Le travail de Nagelsmann avec l'Allemagne a été facilité par le fait d'affronter la plus petite nation du tournoi, mais une victoire 7-1 est difficile à critiquer outre mesure. Carlo Ancelotti, dont le palmarès rend son CV irréprochable, a sans doute connu le pire début parmi ce groupe d'élite d'entraîneurs, mais il a aussi été le seul à affronter une équipe classée dans le top 10 de la FIFA.
Le coaching international est évidemment une bête légèrement différente du niveau club, mais de nombreuses équipes solides ont été gâchées par un mauvais coaching.

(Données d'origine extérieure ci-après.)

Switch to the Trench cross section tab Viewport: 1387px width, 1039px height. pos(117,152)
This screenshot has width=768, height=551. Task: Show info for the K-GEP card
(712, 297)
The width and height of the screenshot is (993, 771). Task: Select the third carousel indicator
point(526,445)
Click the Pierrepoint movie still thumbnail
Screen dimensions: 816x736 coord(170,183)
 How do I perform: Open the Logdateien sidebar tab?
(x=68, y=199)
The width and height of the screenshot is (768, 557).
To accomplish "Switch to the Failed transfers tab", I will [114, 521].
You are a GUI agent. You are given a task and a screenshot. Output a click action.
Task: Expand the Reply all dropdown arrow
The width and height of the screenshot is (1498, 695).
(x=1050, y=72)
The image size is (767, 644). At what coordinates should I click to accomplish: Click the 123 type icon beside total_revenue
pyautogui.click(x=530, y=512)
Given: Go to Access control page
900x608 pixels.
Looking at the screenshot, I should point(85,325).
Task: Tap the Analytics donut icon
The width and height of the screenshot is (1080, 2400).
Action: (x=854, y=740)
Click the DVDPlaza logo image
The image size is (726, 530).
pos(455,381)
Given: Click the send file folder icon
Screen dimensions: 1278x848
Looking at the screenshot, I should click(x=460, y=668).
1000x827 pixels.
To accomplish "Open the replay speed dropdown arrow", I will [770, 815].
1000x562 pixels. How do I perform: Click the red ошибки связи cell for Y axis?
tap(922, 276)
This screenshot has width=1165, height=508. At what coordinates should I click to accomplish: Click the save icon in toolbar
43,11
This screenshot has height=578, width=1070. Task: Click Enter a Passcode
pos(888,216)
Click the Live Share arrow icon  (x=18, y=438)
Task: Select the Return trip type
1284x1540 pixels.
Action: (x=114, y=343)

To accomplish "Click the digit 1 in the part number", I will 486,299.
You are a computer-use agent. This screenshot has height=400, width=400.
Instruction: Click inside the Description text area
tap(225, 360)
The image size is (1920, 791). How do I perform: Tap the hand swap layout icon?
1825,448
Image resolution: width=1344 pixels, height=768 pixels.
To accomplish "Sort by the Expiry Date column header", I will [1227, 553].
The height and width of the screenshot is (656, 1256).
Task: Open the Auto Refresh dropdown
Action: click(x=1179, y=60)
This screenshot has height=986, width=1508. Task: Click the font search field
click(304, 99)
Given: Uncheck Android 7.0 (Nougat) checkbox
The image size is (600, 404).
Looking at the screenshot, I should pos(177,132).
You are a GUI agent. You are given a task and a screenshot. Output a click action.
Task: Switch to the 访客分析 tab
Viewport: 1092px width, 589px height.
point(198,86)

Les critiques selon lesquelles Roberto Martinez aurait fait cela avec la génération dorée de la Belgique pourraient bien s'appliquer à la dernière récolte de talents du Portugal s'il persiste à faire de Cristiano Ronaldo la pièce maîtresse de leur attaque, alors que Gonçalo Ramos, double vainqueur de la Ligue des champions, reste sur le banc.
À une époque où il semble que les nations les plus fortes possèdent toutes des effectifs d'une puissance effrayante, la personne sur le banc prenant les décisions importantes pourrait faire toute la différence.
Mais pour la strate plus limitée des équipes en dessous, embaucher un entraîneur brillant — comme la Grèce l'a fait avec Otto Rehhagel, et comme les États-Unis l'ont peut-être fait avec Poch — qui peut vous aider à vous enflammer pendant quelques semaines, est tout aussi précieux.
Dans le football international, où vous ne pouvez pas dépenser d'argent pour des joueurs et où vous avez simplement moins de leviers à actionner pour réussir sportivement, embaucher un entraîneur brillant est l'une des choses les plus importantes que vous puissiez faire. Au cours des prochaines semaines, nous aurons une meilleure idée de qui a réussi ce pari.